Don’t give your dinner to your enemy, he will leave it for breakfast.
I am a guy (this is important). I go to the supermarket, ahead a couple, 20 years.
A boy in front, a girl behind. A man on his shoulder told him something. The girl is silent. The man looks around periodically. Suddenly, the girl stops and sees a commodity on the shelf. The guy continues to go. I too. I get closer, I hear a guy’s voice: “Yes, yes, I’m probably to blame. I invite you to a restaurant where you will forget our quarrel. I’ll order you whatever you want, please don’t get angry with me... And for the new year I invite you to go to Egypt. There is warm, the sea, the rest... We order a five-star hotel for a week at the sea, diving... Do you agree?” He turns to me...

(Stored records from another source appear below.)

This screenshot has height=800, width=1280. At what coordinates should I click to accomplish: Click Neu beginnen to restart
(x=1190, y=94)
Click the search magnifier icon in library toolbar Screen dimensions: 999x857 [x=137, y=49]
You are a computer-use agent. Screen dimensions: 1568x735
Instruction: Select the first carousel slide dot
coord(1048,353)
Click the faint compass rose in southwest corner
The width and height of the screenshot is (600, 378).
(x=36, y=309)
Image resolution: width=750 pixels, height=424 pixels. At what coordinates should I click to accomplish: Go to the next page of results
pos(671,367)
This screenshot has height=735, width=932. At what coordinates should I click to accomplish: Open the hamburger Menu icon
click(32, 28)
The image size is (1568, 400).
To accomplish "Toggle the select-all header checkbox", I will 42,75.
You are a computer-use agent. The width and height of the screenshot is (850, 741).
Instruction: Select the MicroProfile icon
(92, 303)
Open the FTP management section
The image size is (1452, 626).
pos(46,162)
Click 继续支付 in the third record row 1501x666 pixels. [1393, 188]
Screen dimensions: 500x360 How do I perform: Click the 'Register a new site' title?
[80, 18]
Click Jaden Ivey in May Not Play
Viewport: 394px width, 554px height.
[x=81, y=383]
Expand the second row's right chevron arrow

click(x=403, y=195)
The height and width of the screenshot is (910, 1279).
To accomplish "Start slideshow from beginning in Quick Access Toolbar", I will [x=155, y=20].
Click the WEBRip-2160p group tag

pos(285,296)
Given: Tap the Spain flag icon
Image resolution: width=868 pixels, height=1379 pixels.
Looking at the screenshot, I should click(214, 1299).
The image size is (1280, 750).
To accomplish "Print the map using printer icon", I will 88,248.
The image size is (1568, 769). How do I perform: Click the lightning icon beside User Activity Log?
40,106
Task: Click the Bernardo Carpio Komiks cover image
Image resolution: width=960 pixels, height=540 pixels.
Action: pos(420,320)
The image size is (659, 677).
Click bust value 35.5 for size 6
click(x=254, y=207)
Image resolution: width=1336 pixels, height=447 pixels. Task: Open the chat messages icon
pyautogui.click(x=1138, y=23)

I answered bass “Yes!” Their eyes grow to the size of coffee cups. He is in stupor. It is 2.3.4 and 4.5 seconds. And then in his head as if something is clicking, he cleverly smiles:
Have you ever heard of Egypt and Egypt?“”
“No” I answer.
“Thank you, it was you, not she!”
Turn around and go to the girl:
“The dance! Let us tolerate! Go to the cinema!!
When did the English judges start wearing black clothes?
“They wore them on the day of mourning for Queen Victoria, sir.
Why are they wearing them yet?
She is still dead, sir.
I watched the picture:
k - customer / p - seller
Do you have flashes without lamps?
What kind of lamp?
Which is on the flash.
A – without an indicator. Yes there is. Is it critical to you?
(k) - Yes, I want to go into the car without a light bulb, so that it doesn't put the battery!
We had two chess players in the squad, and they were once persuaded to play a show match blindly. A bunch of people were filled in the room, a board was placed in the middle on the board so that everyone could watch the party, and they lay on opposite beds facing the wall. In the middle of the game one of the chess players thought for a long time, everyone in anticipation of the especially astute move held his breath, until finally he turned on his back and grabbed loudly.
Who knows me? maybe I’m actually cheese"
Milahka: People do not learn anything!
MonsterGod: Especially Russian language.